Türkiye'den de çoğu uzman, köprünün silüete zarar vereceğini söylüyordu zaten. Özetle UNESCO da bu köprüden rahatsız. Rahatsız olmayan sadece İstanbul Büyükşehir Belediyesi...
UNESCO'yu ikna etmeye çalışan belediye; silüete zarar vermemek için köprüyü ışık sistemiyle görünmez yapacaklarını iddia etmiş.
Sis makinesi de kullanacaklar mı acaba? Yoksa ünlü illüzyonist David Copperfield'ı getirtip koca köprüyü şapkanın içine mi sokacaklar?
GEÇMİŞİYLE ÖVÜNENLER...
Taraf gazetesinden Serkan Ayazoğlu'na konuşan mimar Barış Altan "Deniz seviyesinden bu kadar yüksek bir köprünün görsel etkisinin renk ve aydınlatma çözümleri ile azaltılamayacağını bilmek için mimar olmaya gerek yok!

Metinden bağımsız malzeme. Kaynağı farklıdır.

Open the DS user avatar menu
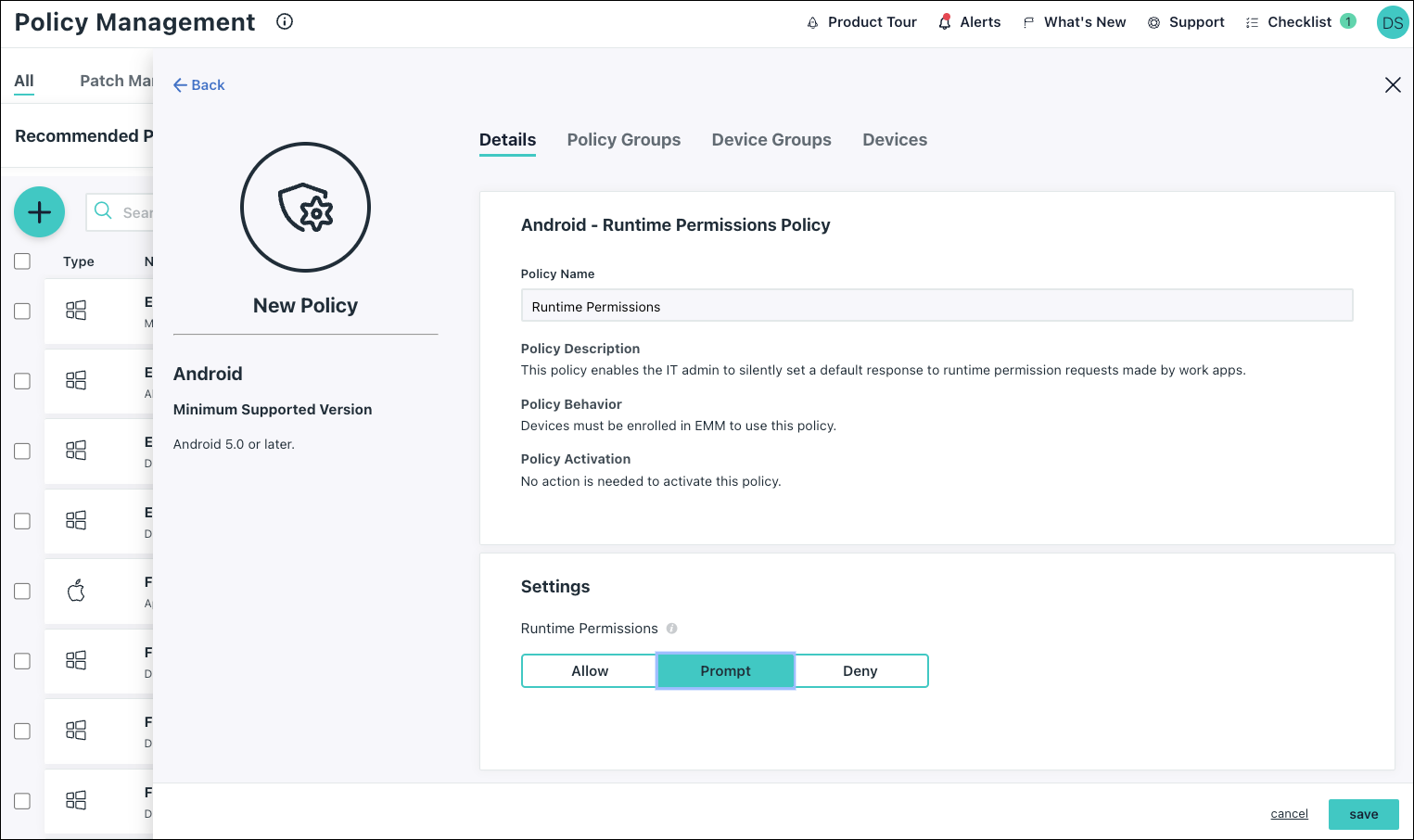The image size is (1414, 840). 1392,23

Böyle bir çabaya girilmesi aslında köprünün görsel etkisinin çok olumsuz olduğunun da kabul edilmesi anlamına geliyor" demiş. Diğer uzmanlar da hemen hemen aynı görüşte.

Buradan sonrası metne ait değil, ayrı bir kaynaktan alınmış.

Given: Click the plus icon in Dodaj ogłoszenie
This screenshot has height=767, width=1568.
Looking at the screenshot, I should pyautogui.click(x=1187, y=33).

Zaten Zeytinburnu'nda tarihi İstanbul surlarının yakınında yapılan üç gökdelen, kentin Sultanahmet Camii ile özdeşleşmiş tarihi silüetini bozmuştu. Bir de Haliç tarafından silüeti bozmanın âlemi ne?
En üzücü olan da ne biliyor musunuz...
Yabancılar ve tarih dostları, mimarlar, UNESCO heyeti vs... Ülkemize gelip tarihimize sahip çıkmaya çalışıyorlar! Öte yandan her fırsatta Osmanlı'nın torunları olmakla, geçmişiyle gurur duyanlar, Tarihi Yarımada'nın silüetini bozacağını bile bile, bu köprüyü bitirmek istiyor.
Tamam, trafik sorunu da önemli ama bu köprüyü silüete zarar vermeden farklı projelerle yapmak mümkün. Nasıl bir inattır bu, anlamış değilim.